Ainsi dans Brodeuses, récemment
projeté sur nos écrans. Claire, 17 ans, est enceinte
« de hasard ». Elle ne veut pas de cet enfant, partagée
entre la tentation de l’avortement et celle de l’accouchement
sous X. Madame Melikian, brodeuse dans la haute couture, vient de
perdre son fils dans un accident de moto. Les circonstances rapprochent
ces deux êtres : celle qui rejette le cadeau de la vie et celle
qui n’en finit pas de cicatriser de l’amputation d’une
vie qui lui a été ravie. Claire va travailler avec la
mère éplorée et au bord du suicide. Méfiance,
rancœurs, à la limite permanente du conflit, jusqu’au
moment où (peu importe la futilité ou non du motif),
le visage de toutes deux s’éclaire d’un sourire lumineux
et partagé, leur premier sourire échangé : instant
de grâce où tout bascule dans le film. Mais, comme cet
instant fut long à venir !
Changement de décor : voici Un
long dimanche de fiançailles, évocation impitoyable
des massacres de cette guerre qui devait être « la der
des der ». Nous sommes au tout début de l’aventure.

◆ **MATÉRIEL RECUEILLI**
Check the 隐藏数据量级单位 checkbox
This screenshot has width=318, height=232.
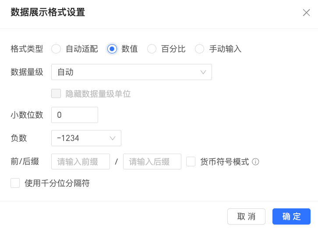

◆ **CONSIGNES**
[a] Recopiez le passage de l'extrait qui va de « Changement de décor » jusqu'à « début de l’aventure. ».
[b] Indiquez si chaque affirmation concorde avec l'extrait en répondant par oui ou par non et en citant les mots décisifs de l'extrait : (i) Claire a 17 ans ; (ii) le fils de Madame Melikian est mort dans un accident de voiture ; (iii) Madame Melikian est brodeuse dans la haute couture.
Le matériel ci-dessus n'a aucun lien avec l'extrait.

◆ **RÉPONSES**
[a]
Changement de décor : voici Un
long dimanche de fiançailles, évocation impitoyable
des massacres de cette guerre qui devait être « la der
des der ». Nous sommes au tout début de l’aventure.

[b]
(i) Oui : « Claire, 17 ans, est enceinte ».
(ii) Non : « perdre son fils dans un accident de moto ».
(iii) Oui : « brodeuse dans la haute couture ».